Native? Immigrant? Cosmopolitan? Expatriate?

Dinu replies to my e-mail asking whether he considers himself a native, immigrant, cosmopolitan, or expatriate:

 `I don’t consider myself a native. I feel I am somewhere in-between an immigrant and a cosmopolitan – the former more so when I am in the UK, whilst the latter when I travel around making work.

As for expat – this is something I’d like to claim. As I have got older, I am wondering why I am never called an expat, and only ever called an immigrant. This feels unwelcoming. The fact is, I have what I consider a nice house, I have a white girlfriend, I have nice trips all over the country and sometimes I like getting drunk in town. This is more or less the lifestyle I see other expats living, wherever in the world I see them.’


Departure, Dinu Li, Sheffield Train Station, England, 13 January 2008

How many footsteps have brought us here?

The Drawing of a Bird, The Back of an Old Receipt, and Two Porcelain Pandas, Dinu Li, Sheffield Train Station, 13 January 2008

`A memento from when I was about 5. My mum had been shopping and bought some soy sauce and oyster sauce. When she came home I asked her to draw a little chicken on the back of the receipt. This drawing has always been with me since then.’


`One day I was sulking. To stop me sulking my mum took me shopping. We went to a big store and I selected these two pandas.’

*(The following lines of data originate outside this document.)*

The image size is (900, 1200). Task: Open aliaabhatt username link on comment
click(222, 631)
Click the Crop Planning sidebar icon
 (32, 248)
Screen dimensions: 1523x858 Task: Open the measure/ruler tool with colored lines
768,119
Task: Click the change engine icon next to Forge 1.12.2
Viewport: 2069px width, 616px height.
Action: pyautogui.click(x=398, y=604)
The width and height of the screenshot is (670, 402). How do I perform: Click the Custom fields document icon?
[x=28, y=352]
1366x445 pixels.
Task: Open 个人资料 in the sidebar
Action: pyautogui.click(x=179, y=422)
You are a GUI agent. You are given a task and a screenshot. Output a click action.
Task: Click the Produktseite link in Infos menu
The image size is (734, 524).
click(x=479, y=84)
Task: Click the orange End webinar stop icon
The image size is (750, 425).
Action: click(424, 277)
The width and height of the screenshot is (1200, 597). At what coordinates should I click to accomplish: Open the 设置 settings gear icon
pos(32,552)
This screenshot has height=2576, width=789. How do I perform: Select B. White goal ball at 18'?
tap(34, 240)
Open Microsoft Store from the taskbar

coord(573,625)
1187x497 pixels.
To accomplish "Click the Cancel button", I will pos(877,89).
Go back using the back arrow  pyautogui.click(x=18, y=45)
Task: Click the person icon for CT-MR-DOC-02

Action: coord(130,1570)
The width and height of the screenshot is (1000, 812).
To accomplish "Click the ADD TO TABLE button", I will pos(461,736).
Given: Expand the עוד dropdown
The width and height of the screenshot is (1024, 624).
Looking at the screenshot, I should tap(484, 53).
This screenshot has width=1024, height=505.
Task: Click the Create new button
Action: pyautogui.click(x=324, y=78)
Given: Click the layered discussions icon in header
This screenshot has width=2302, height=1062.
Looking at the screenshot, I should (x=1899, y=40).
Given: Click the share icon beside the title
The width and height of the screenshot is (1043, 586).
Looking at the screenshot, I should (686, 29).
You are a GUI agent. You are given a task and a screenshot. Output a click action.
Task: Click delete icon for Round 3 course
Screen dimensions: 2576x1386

`A Photograph of My Mother as a Young Woman’, Dinu Li, Sheffield, 13 January 2008

`The photograph shows her with my second oldest brother. It’s a photograph of them in China. I did not use the photograph in my book [The Mother of All Journeys, 2007]. Something about it was almost too precious to share in a book.’

`It’s a photograph of her in her twenties; very young. She is squatting on a path with my brother. The photograph is literally outside the main gate of her village. And the path leads you out of the village, towards the city’.

`Why the hell would I throw it away?’, Dinu Li, Sheffield Railway Station, 13 January 2008

`I know very well that the first item I would have to save would be this quilt blanket. It’s a blanket that all my siblings have always complained about because it’s really old. I guess many people like to throw away old things and replace them with new things. This is particularly true of Chinese Culture. Every New Year, they want to have a big Spring clean and throw things away; a sort of ritual of regeneration. But I’m kind of a melancholic person. I like to hold onto things and not throw things away. Hence, my house looks like a tip, because I like to just keep everything. And, the thing I have always wanted to keep is this blanket that the rest of the family wants to throw away.

`Why the blanket is so important is that, when we were quite poor, in Hong Kong, I just remember we kept the ends of fabric that was being used to make pyjamas. Basically, my parents worked in an underwear and pyjama factory in Hong Kong. There was a whole period when they were both making pyjamas. They took home all the unused end cuts and they became the patches making up this blanket. I remember we helped them stitch the blanket together. Why the hell would I throw it away?’

The Priority, Dinu Li, Sheffield Railway Station, 13 January 2008

`The Priority for me was to imagine what I would salvage if my house suddenly burned down.’

Vanishing Point, Dinu Li, Sheffield Railway Station, 13 January 2008

`Standing at the platform brought back a visual memory of my brother and sister, who had already emigrated to the U. K. a couple of years before I did. When I got off the train as a seven year-old I distinctly remember that they ran across the platform to greet me. They were full of excitement. Today, I think that image replayed itself in my memory.’